Утром что с посторонних, что с наших глаз —
со́рок долой и се́мью, тронь и меня:
сплыли — и не потеряем, не отберут.
Простачок такой-то, приди в себя.
Мертвое не тормоши, а отпой.
Там ясный пил и ты кислород,
куда имелись ключи у той,
кто мне роднее, чем мое сердце.
Там-то случалось и то, и сё:
твое послушай, ее конечно.
Ты точно пил святой кислород.
Вот — ей некстати. Сам расхоти.
Холодна — не льни, отошел — не хнычь.
Сосредоточься, суше глаза́, молчок.
Счастли́во — у постылого в глазах сухо.
Не ищет повод сказать а помнишь.
Тебя мне жалко. Какие планы?
Кто вздрогнет, вспомнив? Про вечер спросит?
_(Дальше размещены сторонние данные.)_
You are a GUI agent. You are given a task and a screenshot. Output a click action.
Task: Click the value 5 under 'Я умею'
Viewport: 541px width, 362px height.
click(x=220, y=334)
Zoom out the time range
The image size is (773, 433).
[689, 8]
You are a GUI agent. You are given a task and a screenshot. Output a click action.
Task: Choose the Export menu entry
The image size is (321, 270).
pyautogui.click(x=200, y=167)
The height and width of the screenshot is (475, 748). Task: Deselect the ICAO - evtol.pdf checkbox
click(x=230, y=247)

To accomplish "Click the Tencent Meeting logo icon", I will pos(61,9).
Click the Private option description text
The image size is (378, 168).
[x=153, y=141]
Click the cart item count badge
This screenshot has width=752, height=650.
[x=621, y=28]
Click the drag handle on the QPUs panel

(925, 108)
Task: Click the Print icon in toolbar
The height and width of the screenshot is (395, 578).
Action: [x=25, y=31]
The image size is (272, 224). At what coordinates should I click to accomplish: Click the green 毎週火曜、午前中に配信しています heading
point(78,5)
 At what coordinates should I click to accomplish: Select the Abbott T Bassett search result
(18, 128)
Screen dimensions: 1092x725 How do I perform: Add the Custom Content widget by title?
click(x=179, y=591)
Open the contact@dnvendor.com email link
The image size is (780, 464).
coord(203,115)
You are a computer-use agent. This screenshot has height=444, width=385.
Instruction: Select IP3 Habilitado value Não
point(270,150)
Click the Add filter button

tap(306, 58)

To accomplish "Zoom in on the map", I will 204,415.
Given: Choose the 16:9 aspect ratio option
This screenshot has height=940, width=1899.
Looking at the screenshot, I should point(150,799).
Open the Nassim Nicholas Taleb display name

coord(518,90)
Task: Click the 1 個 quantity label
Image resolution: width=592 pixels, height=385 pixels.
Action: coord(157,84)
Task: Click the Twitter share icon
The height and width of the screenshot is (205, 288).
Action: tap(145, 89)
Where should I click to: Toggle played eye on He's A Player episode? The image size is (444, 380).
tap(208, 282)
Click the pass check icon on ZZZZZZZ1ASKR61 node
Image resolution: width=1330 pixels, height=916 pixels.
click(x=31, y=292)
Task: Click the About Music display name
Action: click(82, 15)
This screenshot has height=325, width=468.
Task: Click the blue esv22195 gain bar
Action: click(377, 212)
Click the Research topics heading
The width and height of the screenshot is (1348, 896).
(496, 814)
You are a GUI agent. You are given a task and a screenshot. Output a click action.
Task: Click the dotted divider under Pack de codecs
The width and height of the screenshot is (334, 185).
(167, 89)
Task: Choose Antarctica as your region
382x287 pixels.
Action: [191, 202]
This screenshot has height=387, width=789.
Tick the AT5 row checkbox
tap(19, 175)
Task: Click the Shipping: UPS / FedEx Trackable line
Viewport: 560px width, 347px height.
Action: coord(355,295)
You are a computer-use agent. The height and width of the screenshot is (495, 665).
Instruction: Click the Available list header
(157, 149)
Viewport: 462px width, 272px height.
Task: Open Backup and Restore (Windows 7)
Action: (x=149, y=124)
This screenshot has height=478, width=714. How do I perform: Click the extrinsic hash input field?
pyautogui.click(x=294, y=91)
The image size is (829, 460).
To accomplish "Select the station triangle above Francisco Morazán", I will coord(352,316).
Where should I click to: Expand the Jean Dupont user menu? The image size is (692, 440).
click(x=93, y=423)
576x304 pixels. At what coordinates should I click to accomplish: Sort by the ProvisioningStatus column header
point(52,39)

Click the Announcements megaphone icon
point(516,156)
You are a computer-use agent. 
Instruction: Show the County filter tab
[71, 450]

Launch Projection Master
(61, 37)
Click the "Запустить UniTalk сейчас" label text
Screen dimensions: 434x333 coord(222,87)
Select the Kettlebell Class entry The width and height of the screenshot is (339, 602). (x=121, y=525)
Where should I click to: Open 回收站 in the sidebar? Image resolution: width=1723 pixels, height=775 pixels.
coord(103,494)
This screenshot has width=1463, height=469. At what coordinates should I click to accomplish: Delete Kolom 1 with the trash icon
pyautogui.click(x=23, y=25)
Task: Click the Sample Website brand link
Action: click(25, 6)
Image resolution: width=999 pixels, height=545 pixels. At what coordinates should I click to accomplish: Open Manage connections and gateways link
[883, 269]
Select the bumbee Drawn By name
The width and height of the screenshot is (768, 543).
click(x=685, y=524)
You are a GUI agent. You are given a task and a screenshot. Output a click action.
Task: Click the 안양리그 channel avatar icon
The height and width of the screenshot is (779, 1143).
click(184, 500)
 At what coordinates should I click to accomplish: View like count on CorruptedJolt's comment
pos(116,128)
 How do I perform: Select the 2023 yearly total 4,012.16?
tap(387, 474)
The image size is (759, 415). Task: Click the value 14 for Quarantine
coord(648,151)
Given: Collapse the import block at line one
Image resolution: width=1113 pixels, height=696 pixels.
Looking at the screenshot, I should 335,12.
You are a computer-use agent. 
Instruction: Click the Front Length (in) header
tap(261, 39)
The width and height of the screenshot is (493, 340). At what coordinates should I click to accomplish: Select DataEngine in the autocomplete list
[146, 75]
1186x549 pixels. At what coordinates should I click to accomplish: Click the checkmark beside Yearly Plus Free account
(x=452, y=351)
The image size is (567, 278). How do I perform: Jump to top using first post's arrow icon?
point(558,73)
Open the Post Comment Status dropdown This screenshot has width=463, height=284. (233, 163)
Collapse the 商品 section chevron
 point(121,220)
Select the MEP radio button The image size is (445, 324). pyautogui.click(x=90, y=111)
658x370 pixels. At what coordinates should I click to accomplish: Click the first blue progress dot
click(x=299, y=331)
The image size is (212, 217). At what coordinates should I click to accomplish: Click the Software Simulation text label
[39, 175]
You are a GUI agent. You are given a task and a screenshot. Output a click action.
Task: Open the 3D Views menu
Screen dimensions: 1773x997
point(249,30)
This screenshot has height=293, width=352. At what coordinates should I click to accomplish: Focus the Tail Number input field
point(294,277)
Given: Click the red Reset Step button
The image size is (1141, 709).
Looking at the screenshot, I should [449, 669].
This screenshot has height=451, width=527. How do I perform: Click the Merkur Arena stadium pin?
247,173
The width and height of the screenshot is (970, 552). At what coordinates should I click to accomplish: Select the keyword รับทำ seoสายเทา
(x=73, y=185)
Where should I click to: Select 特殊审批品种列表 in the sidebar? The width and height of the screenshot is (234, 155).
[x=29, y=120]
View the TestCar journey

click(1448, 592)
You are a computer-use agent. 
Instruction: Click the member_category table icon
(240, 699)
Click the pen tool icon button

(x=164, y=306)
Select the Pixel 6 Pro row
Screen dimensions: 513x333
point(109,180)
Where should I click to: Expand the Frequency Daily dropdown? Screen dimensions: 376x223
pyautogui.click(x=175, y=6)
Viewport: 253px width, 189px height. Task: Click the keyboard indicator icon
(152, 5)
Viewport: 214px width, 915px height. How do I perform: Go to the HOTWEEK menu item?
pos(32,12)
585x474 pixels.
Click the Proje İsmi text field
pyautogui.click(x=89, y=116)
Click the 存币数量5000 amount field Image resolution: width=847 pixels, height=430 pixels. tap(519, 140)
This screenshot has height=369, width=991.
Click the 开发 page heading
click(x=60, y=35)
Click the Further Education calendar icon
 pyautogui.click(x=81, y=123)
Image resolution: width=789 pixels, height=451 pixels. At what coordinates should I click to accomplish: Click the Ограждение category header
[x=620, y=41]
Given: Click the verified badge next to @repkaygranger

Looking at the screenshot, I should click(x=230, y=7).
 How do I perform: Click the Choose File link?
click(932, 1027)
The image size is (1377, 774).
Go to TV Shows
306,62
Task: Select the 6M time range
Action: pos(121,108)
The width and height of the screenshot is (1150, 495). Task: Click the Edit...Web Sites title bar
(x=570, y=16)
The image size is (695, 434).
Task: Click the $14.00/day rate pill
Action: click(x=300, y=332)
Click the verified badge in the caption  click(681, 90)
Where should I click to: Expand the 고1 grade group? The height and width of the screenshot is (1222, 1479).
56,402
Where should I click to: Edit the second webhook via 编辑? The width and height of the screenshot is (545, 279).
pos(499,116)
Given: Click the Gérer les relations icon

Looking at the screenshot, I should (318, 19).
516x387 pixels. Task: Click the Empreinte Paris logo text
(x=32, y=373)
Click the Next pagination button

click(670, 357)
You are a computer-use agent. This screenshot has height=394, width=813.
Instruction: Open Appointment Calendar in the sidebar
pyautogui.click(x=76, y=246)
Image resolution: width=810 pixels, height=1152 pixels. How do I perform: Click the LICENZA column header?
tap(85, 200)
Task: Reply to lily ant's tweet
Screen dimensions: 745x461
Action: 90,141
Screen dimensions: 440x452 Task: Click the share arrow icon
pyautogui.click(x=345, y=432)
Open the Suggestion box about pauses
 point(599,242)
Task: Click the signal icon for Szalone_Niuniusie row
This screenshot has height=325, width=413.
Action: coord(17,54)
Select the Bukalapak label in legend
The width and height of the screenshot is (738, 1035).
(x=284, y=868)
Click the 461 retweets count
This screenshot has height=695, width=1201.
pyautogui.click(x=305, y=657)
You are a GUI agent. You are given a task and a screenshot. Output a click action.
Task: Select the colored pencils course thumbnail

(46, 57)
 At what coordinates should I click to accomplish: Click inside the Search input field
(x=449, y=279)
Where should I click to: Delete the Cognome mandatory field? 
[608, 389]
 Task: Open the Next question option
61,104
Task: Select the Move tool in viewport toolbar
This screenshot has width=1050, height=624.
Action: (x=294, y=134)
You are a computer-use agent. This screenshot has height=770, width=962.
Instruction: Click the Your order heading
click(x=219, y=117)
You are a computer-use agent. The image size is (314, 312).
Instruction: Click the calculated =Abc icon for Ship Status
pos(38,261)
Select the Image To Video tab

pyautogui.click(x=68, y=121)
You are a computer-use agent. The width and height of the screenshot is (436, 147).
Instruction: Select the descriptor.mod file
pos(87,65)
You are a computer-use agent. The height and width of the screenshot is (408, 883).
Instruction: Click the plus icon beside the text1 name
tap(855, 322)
Кому откроешь? Лизнешь чье нёбо?
А ты, такой-то,
роток на ключ и глаза суши.
Коля! Зара моя, моя Зарема,
та Зарема, которую такой-то
ставил выше себя, родных и близких,
по подъездам и автомобилям
дрочит жителям и гостям столицы.
И лишь бы врозь, и льну.
Мне скажут: что ты так?
Вот так, однако, —
и это пытка.
«Давай, ты умер» — «Да сколько раз
уже в покойника и невесту» —
«Нет, по-другому: умер давно.
Пожалуйста, ляг на ковер, замри.
Нету креста, бурьян, но я
бываю и приношу букет.
Вот чей-то шелест — не твой ли дух:
я плачу, шепчу ему в ответ» —
— «Лучше я буду крапива, лопух:
они лодыжки гладят и щиплют.
Новое снизу твое лицо —
шея да ноздри да челка веером».
Мы Луне подчиняемся,
мальчик мы или девочка.
В честь Луны спой-ка, девочка,
вместе с мальчиком песню:
мы не помним из школьного
курса по астрономии
ни твое расстояние,
ни орбиту, ни фазы,
но ты напоминаешь нам
о себе то приливами
крови или балтийскими,
то ума помраченьем
и за окнами поезда
мимо изб и шлагбаумов
ты летишь вровень с бледными
лицами пассажиров —
шли и впредь своевременно
в дюны соль сине-серую,
по артериям — алую,
нетерпенье — маньяку.
Тот храбрей Сильвестра Сталлоне или
его фотокарточки над подушкой,
кто в глаза медсёстрам серые смотрит
без просьб и страха,
а мы ищем в этих зрачках диагноз
и не верим, что под крахмальной робой
ничего почти что, что там от силы
лифчик с трусами.
Тихий час, о мальчики, вас измучил,
в тихий час грызете пододеяльник,
в тихий час мы тщательней проверяем
в окнах решетки.
Н.
Близнецы, еще внутри у фрау,
в темноте смеются и боятся:
«Мы уже не рыбка и не птичка,
времени немного. Что потом?
Вдруг Китай за стенками брюшины?
Вдруг мы девочки? А им нельзя в Китай».